-- SELECTION start --
Obama’s Tactical Retreat

President Obama was was painful to watch at the debate on Wednesday night.

Time after time, he allowed Mitt Romney to make fraudulent statements or empty statements without slapping the Republican presidential candidate down.

When Romney talked about the allegedly great job he did in Massachusetts on education or on healthcare, Obama needed only to say, “That begs the question, governor, of why you’re polling about 31% in your home state.”

When Romney said he was running because Americans “are hurting,” as he did several times through the event, oozing fake compassion, Obama had only to say, “What are you talking about? You told your contributors that 47% of Americans are ‘victims’ whom you don’t care about and who ‘don’t take responsibility’ for themselves. That’s caring?”

Actually, there were myriad occasions Obama could have chosen to introduce the point about Romney’s admission, on tape, to a group of wealthy donors, about how he felt that 47% of the country were victims who didn’t take responsibility for themselves. Obama never even mentioned that number, though it has been part of his standard stump speech since Mother Jones magazine released the secretly recorded videotape.

When Romney lied, several times, claiming that he never said he would cut $5 trillion from the tax roles, Obama should have engaged in a little simple math for the audience, pointing out that Romney had said he’d cut taxes by 20% over 10 years, that the budget over those 10 years is projected to be $25 trillion, and that 20% of $25 trillion is one-fifth of $5 trillion. He could have tossed in a dig saying, “Governor, if you’re going to engage in budget cutting, you should at least be capable of fourth-grade math.”
-- SELECTION end --
-- RAW DATA start --
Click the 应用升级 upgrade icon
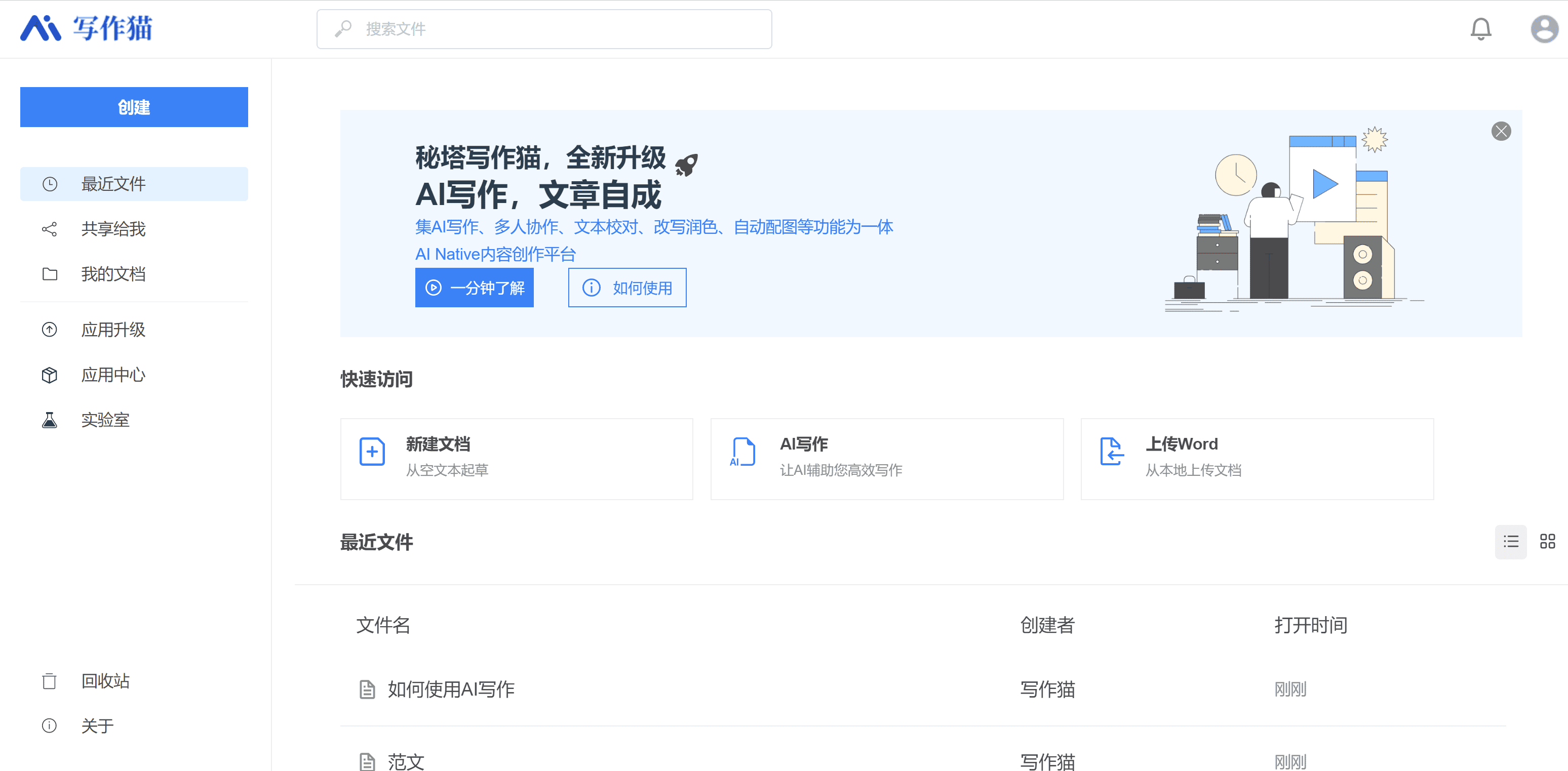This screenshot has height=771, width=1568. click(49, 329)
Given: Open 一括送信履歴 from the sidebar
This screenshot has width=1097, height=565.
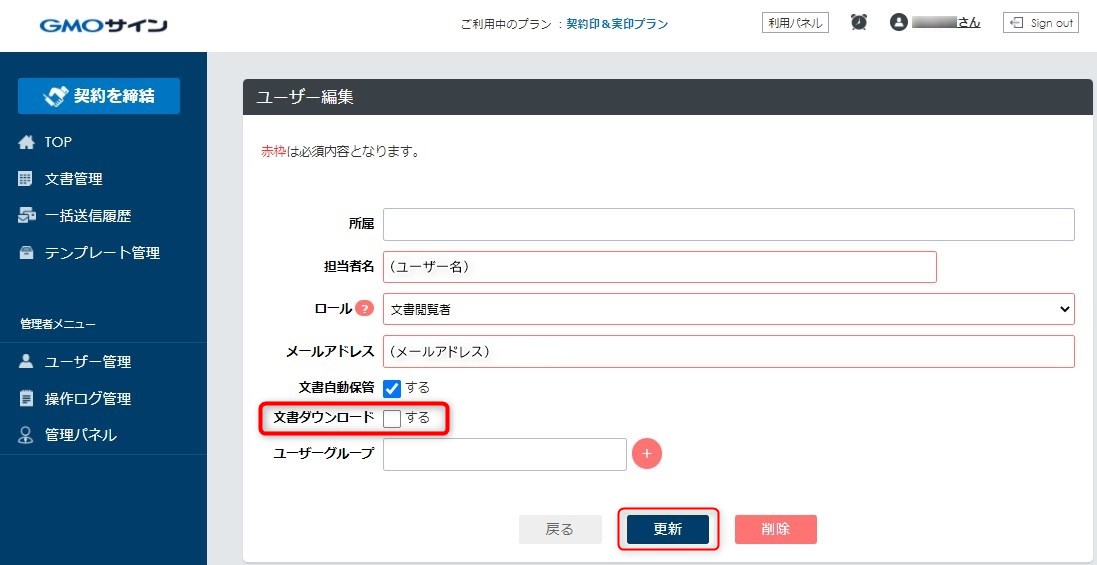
-- RAW DATA end --
## OBJECTIVE:
Copy out the piece on Obama's debate performance, word for word from its title to its final sentence.

## THE COMPLETED TASK:
Obama’s Tactical Retreat

President Obama was was painful to watch at the debate on Wednesday night.

Time after time, he allowed Mitt Romney to make fraudulent statements or empty statements without slapping the Republican presidential candidate down.

When Romney talked about the allegedly great job he did in Massachusetts on education or on healthcare, Obama needed only to say, “That begs the question, governor, of why you’re polling about 31% in your home state.”

When Romney said he was running because Americans “are hurting,” as he did several times through the event, oozing fake compassion, Obama had only to say, “What are you talking about? You told your contributors that 47% of Americans are ‘victims’ whom you don’t care about and who ‘don’t take responsibility’ for themselves. That’s caring?”

Actually, there were myriad occasions Obama could have chosen to introduce the point about Romney’s admission, on tape, to a group of wealthy donors, about how he felt that 47% of the country were victims who didn’t take responsibility for themselves. Obama never even mentioned that number, though it has been part of his standard stump speech since Mother Jones magazine released the secretly recorded videotape.

When Romney lied, several times, claiming that he never said he would cut $5 trillion from the tax roles, Obama should have engaged in a little simple math for the audience, pointing out that Romney had said he’d cut taxes by 20% over 10 years, that the budget over those 10 years is projected to be $25 trillion, and that 20% of $25 trillion is one-fifth of $5 trillion. He could have tossed in a dig saying, “Governor, if you’re going to engage in budget cutting, you should at least be capable of fourth-grade math.”